Laberinto
David Toscana
El
pasado fin de semana estuve en Besanzón para un festival literario. El programa
del evento pedía que me presentara en el pabellón principal para firmar libros
de nueve de la mañana a siete de la tarde. Esto debe ser un error, me dije.
Dormí
hasta las diez, me puse a pasear por la ciudad y luego fui a comer. Finalmente
me paré en el pabellón como a las tres de la tarde. Me sorprendió ver al menos a
cincuenta escritores sentados ante modestos escaparates en la acción o
disposición de firmar libros.
¿Dónde
estabas?, me preguntó mi librero en turno y me condujo a mi lugar. Al
principio, me sentí una estrella, pues ante mi ausencia matutina se había
acumulado un puñado de lectores toscanianos. Pero pronto mi fila desapareció.
Para agudizar
mi orfandad, me habían sentado entre dos escritores policiacos: el escocés Ian
Rankin y el noruego Gunnar Staalesen. Ambos tenían una inagotable fila de
lectores y pilas de libros en francés. Mis tres libritos se perdían entre las
dos cordilleras.
Aunque
he jurado que nunca escribiré una novela policiaca, en ese momento mi
conciencia se llenó de dudas.
“Veo
que te han traducido como diez libros”, le dije a Rankin en un raro momento en
que se quedó sin admiradores. “Diecisiete”, me respondió.
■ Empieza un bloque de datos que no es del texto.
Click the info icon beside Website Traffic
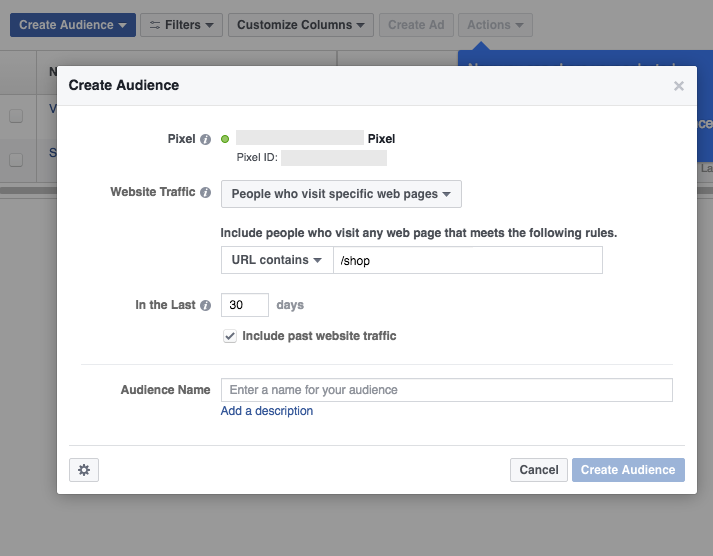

Y pronto llegó otra
ola de buscafirmas rankianos. “Dale mis saludos a Paco Taibo II”, me dijo en
otro respiro.
Esquivo
las firmas de libros porque son para estrellas, no para autores ignotos que se
sientan a esperar con gestos de desamparo. Frente a mí había una escritora
francesa que en actitud de merolico trataba de atraer lectores. Saludaba a
cualquier paseante y lo atrapaba con un discurso sobre las maravillas de su
libro.
Ante
mi intención de huir, el librero me llevó un trozo de Comté y una botella de
vino jaune. Tenga para que se
entretenga. Entonces me sentí el más mimado de los escritores y preferí tomar
las cosas con ironía. Me puse a cantar Largo
al factotum, esa parte que dice “uno alla volta, per carità”.
No
estoy seguro de por qué la gente quiere firmas. El libro no vale más. En su
mayoría, las dedicatorias son automáticas y repetitivas. Se mencionan nobles
sentimientos como el “cariño” o la “amistad” a gente que no se conoce.
Una
vez firmé un libro a una señora y ella me regañó: “Es lo mismo que me
escribiste en tu novela anterior”. Otra simplemente me dijo: “No me gustó.
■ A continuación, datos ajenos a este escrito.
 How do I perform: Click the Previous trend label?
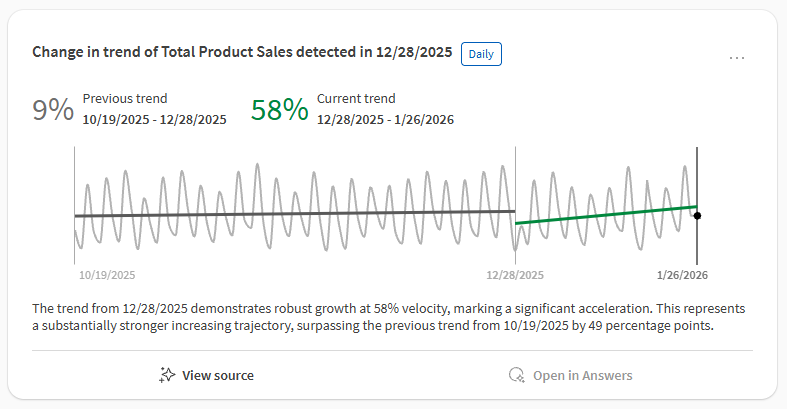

Escríbeme otra.” Entonces pensé que ojalá algún editor publicara un manual
titulado Antología de dedicatorias de
libros. Creo que ahí me daría por plagiar hasta a autores que no admiro.
“Es pésimo novelista”, diría sobre él, “pero dedica muy bonito”.
Hay
escritores que ante una modesta fila de diez o doce lectores alargan la
conversación con cada uno y diseñan elaboradas dedicatorias. Así, al final
dicen: “¡Uf, pasé dos horas firmando libros!”
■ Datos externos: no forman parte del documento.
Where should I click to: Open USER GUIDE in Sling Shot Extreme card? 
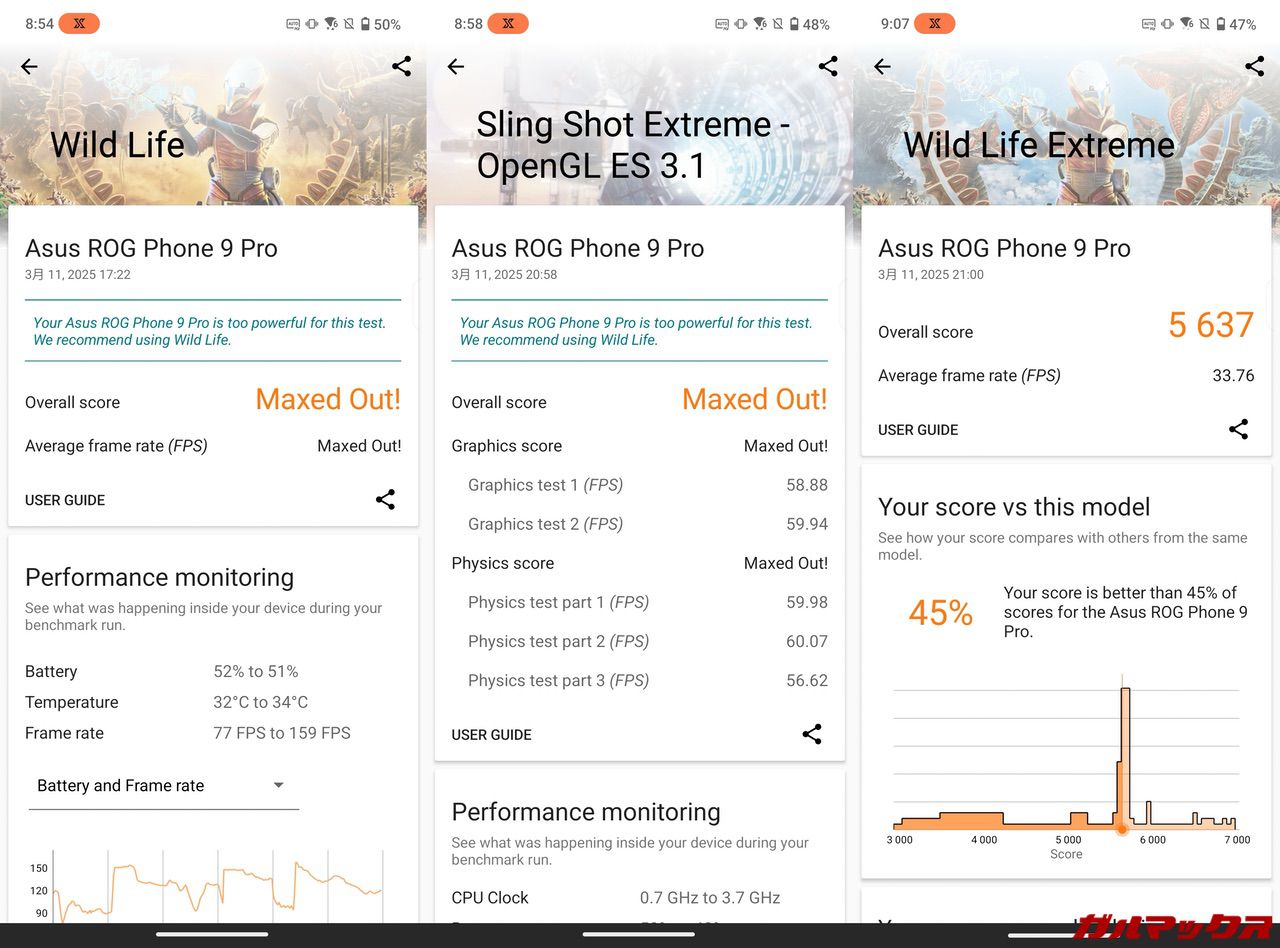[x=491, y=735]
De a pocos o de a muchos, a los escritores nos gusta firmar libros. Es una constancia de que ese ejemplar llegó a los ojos de un lector. Además, estamos en terreno seguro: ante lectores agradecidos o al menos interesados. Es muy difícil que alguien nos diga: “Por favor dedíqueme su porquería de libro”, aunque a veces ocurre.